The YAML Claude generates alongside this:

models:
  - name: base__stripe__charges
    description: "This model contains one row per Stripe charge, deduplicated and renamed to project conventions."
    columns:
      - name: charge__id
        description: "Primary key. Stripe charge identifier."
        tests:
          - unique
          - not_null
      - name: customer__id
        description: "Stripe customer identifier. Foreign key to base__stripe__customers."
        tests:
          - not_null
      - name: charge__amount_usd
        description: "Charge amount in USD. Stripe stores as integer cents; converted to decimal."
        tests:
          - not_null

Handling New Source Onboarding

Where this pattern pays off most is onboarding an entirely new source system. A Stripe connector might expose 15-20 tables: charges, customers, invoices, subscriptions, payment_methods, products, prices, events, and so on.

With Claude Code:

We're onboarding the Stripe source. Create base models for all tables in
source_stripe: charges, customers, invoices, subscriptions, payment_methods,
products, prices. Follow patterns in models/base/. One model per table,
one SQL file and one YAML file per model.

Claude reads one or two existing base models, then generates all 7 in sequence. Review each diff. The process takes 30-45 minutes, and the output is more consistent than models written by different people at different times.

Reviewing Claude’s Output

Review every generated model before committing. The most common issues:

Missing type casts. Claude sometimes leaves columns as-is when they need explicit casting. Check every timestamp, boolean, and monetary column.

Wrong deduplication key. Compound primary keys (partitioned on multiple columns) require explicit instruction. If your source has a composite key, specify it in the prompt.

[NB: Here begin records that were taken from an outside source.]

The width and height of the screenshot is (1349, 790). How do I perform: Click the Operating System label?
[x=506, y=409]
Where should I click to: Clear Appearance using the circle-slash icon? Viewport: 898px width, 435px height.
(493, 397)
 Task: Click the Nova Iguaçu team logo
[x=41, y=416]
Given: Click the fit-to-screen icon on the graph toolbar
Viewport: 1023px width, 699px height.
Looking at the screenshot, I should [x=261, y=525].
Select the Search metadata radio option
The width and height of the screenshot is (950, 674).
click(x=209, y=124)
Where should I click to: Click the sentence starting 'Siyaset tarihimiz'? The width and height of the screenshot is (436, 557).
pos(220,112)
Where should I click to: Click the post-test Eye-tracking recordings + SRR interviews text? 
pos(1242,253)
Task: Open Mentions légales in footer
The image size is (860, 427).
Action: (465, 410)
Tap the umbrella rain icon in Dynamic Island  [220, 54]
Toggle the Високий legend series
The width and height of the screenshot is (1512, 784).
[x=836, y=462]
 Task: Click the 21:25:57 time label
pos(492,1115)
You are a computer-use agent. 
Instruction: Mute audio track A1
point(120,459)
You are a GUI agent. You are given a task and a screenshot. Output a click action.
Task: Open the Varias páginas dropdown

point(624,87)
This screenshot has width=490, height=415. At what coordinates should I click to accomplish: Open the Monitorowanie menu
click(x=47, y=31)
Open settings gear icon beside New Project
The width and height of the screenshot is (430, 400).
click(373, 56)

Invented columns. If Claude doesn’t have access to the actual source schema, it may generate column names based on what “seems right” for that type of table. Verify every column exists in the actual source.

Inconsistent metadata columns. If your CLAUDE.md specifies _loaded_at, check that it appears correctly. Claude sometimes drops metadata columns when it doesn’t see them in the source schema definition.

The review takes 2-3 minutes per model. That’s still a substantial improvement over writing the model from scratch — but skipping review is how subtle inconsistencies compound across a project.

When to Use This Pattern vs. Manual Writing

Claude Code base model generation makes sense when:

Onboarding a new source with multiple tables
Adding individual tables from an existing connector
Standardizing legacy base models to a new naming convention (generate + compare)

Manual writing makes more sense when:

The source has unusual patterns requiring deep thought (complex nested JSON, GA4 event unnesting)
You’re learning the source system and want to understand it thoroughly
The model has business logic that shouldn’t be in base but you’re sorting out the right layer

The dbt Base Layer Patterns note covers what belongs in base models. If you find yourself deciding whether something is “base layer logic,” that’s a signal to write manually — the thinking is the point.